Mind over easy:
Some people who practice say the DN is not that bad for them, but I seem to be one of the people who get really shaken up by the territory. This has gotten much better over the time I've practiced.
It's one hell of a ride for me.
Well, being detached and mindful of everything is basically the key, but as you go deeper, there are more and more subtle ways in which you don't want to let go, and when you get to 3rd vipassana jhana, you're basically faced to let go of a lot in order to get to EQ. Personally, I think the letting go that happens in re-observation to get to EQ is similar (or, the same, depending on how you look at it) to the shift from 3rd to 4th shamatha jhana, so doing jhanas up to 4th and then starting vipassana is also a good route.
That's a great observation.
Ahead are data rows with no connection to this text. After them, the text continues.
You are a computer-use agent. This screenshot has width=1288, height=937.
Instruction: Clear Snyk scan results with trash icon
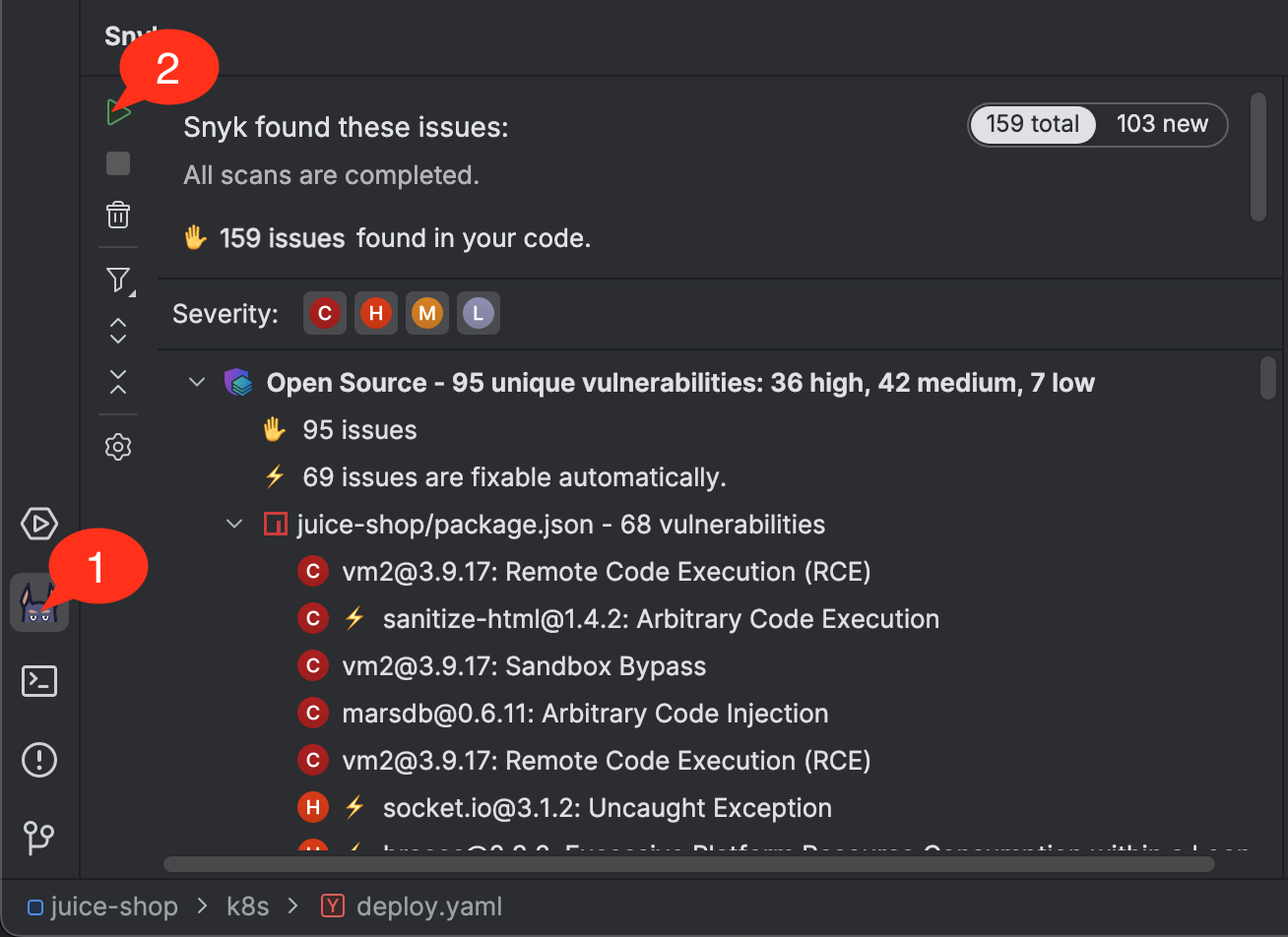click(x=118, y=216)
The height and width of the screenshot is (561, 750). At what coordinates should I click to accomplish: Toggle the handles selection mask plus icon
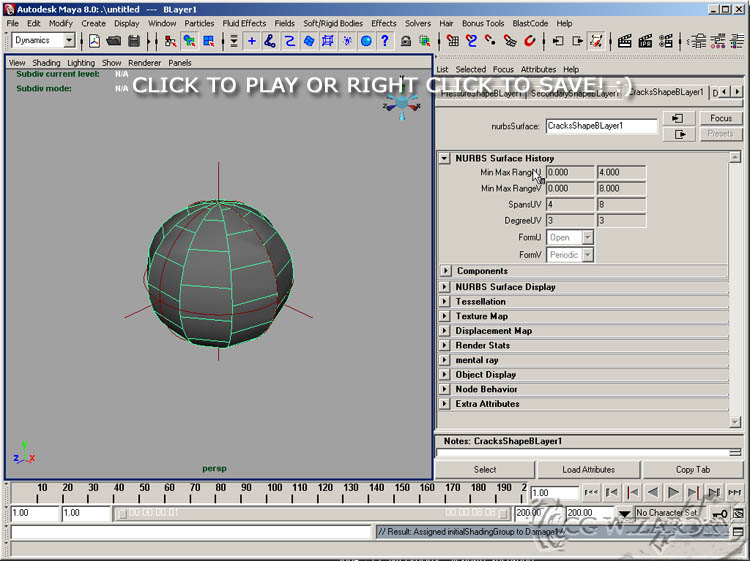(x=251, y=41)
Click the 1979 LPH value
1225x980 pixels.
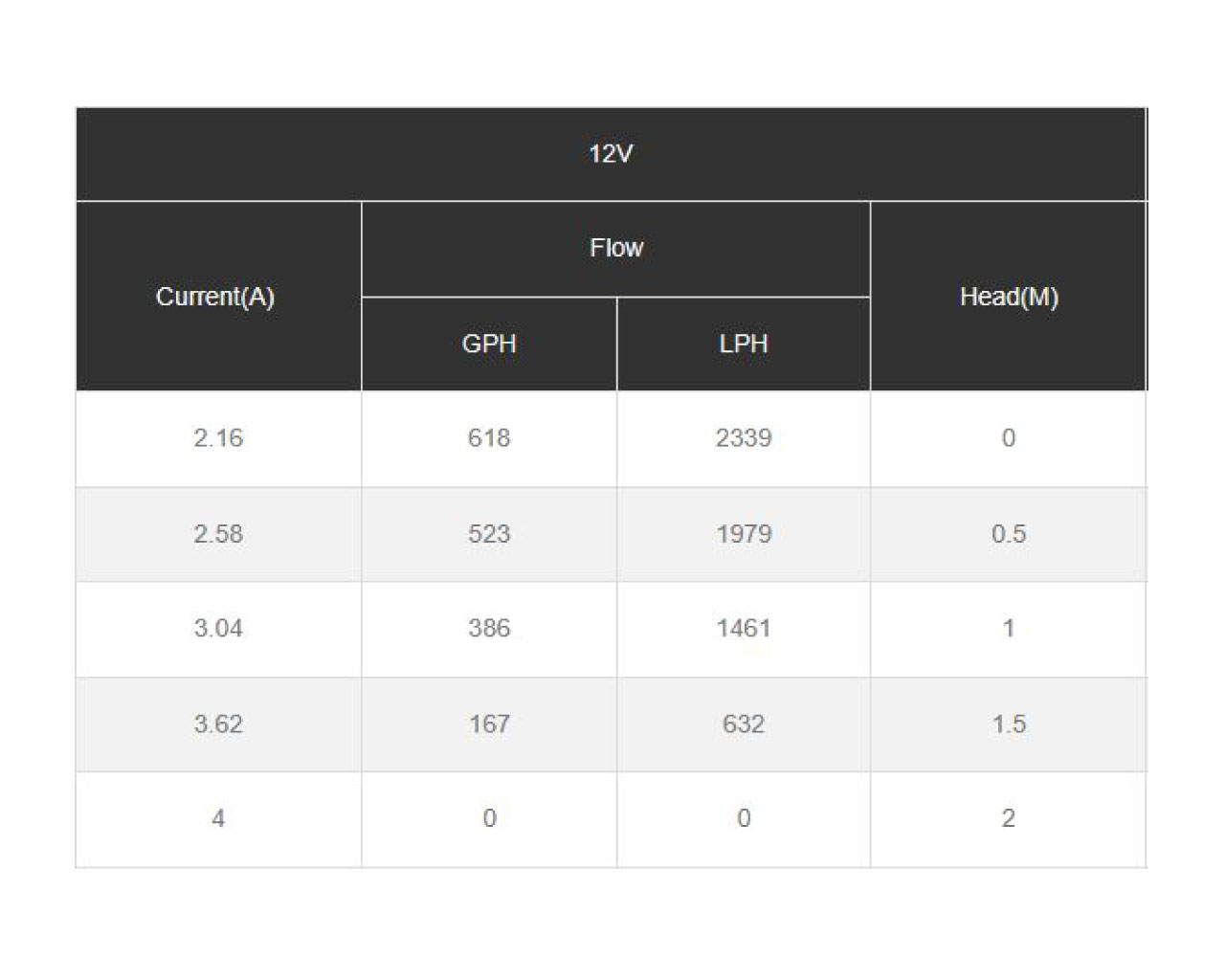[744, 534]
Reminds me of a song : http://www.youtube.com/watch?v=1Tp0r9197uo
For years I read or heard about letting go, but through meditation learnt what it actually means.
A couple of days ago, out of the blue I was having intense stomach aches. This went on and off for 3-4 days. I thought maybe it was my diet. I did my best with WebMD to diagnose what medical issue I could be having, but nothing matched up. On the last night it became so severe that I couldn't sleep. I almost believed that I have an appendix issue and I will need to be operated the next day, that's how severe it was. Luckily the next day it stopped aching completely and by night I was feeling really good, like I'm back to my old self. I was able to appreciate art after a long time. I think this was when I first hit low eq, but I'm still not sure.
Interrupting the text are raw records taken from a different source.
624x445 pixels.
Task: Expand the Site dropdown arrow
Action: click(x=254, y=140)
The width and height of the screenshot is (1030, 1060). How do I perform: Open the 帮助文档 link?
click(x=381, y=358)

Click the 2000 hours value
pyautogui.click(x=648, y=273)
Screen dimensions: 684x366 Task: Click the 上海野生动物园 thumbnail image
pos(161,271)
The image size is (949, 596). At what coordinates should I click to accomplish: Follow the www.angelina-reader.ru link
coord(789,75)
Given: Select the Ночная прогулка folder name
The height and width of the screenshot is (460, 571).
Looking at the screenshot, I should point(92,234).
I've read some of your posts, and I totally relate to some of your DN experiences. When I started this practice, I had no idea how serious Daniel Ingram was in his book about the dangers of the DN. In times of strong DN'ing, I've dealt with intense feelings of loss and uncertainty, self-hate (strong in misery/disgust), bleakness in life, lack of any point to life, helplessness (related to seeing anatta), etc... from my experience, I'd say that if you can get better at getting to equanimity consistently, the better you'll be able to proceed smoothly through the DN nanas. Once the 3 characteristics start sinking in and you get familiar with the territory, sudden crises and roadblocks become natural, predictable cycles, and you get better at navigating smoothly, applying the right focus, etc...
This is why I'm glad to be here. It is comforting to know there are other people going through the same thing when almost everyone you know in real life doesn't come close to understanding what's going on. I also experience a lot of laziness and the only thing to do is really push myself into doing what needs to be done.
With the emotional intensity, repressed memories and emotions, that kind of stuff, I find it useful to practice in whatever way you practice mindfulness. It seems to come up for a good reason, as the next thing that surfaces to detach from, and the more your practice can indiscriminately penetrate even the toughest things that come up in meditation/daily life, the more you're able to deal with anything that comes up with less pain and stress.
My take is that if I just do the meditations and keep the process going, the subconscious stuff is always being worked on.
I'm glad I started this at a relatively young age even if it did slow down my worldly progress. The older we get the more things we repress, the more attachments we create, and the more things we have to deal with later on. I agree that mindfulness and acceptance is key to sailing through rough waters, but at the time it is also challenging to do so.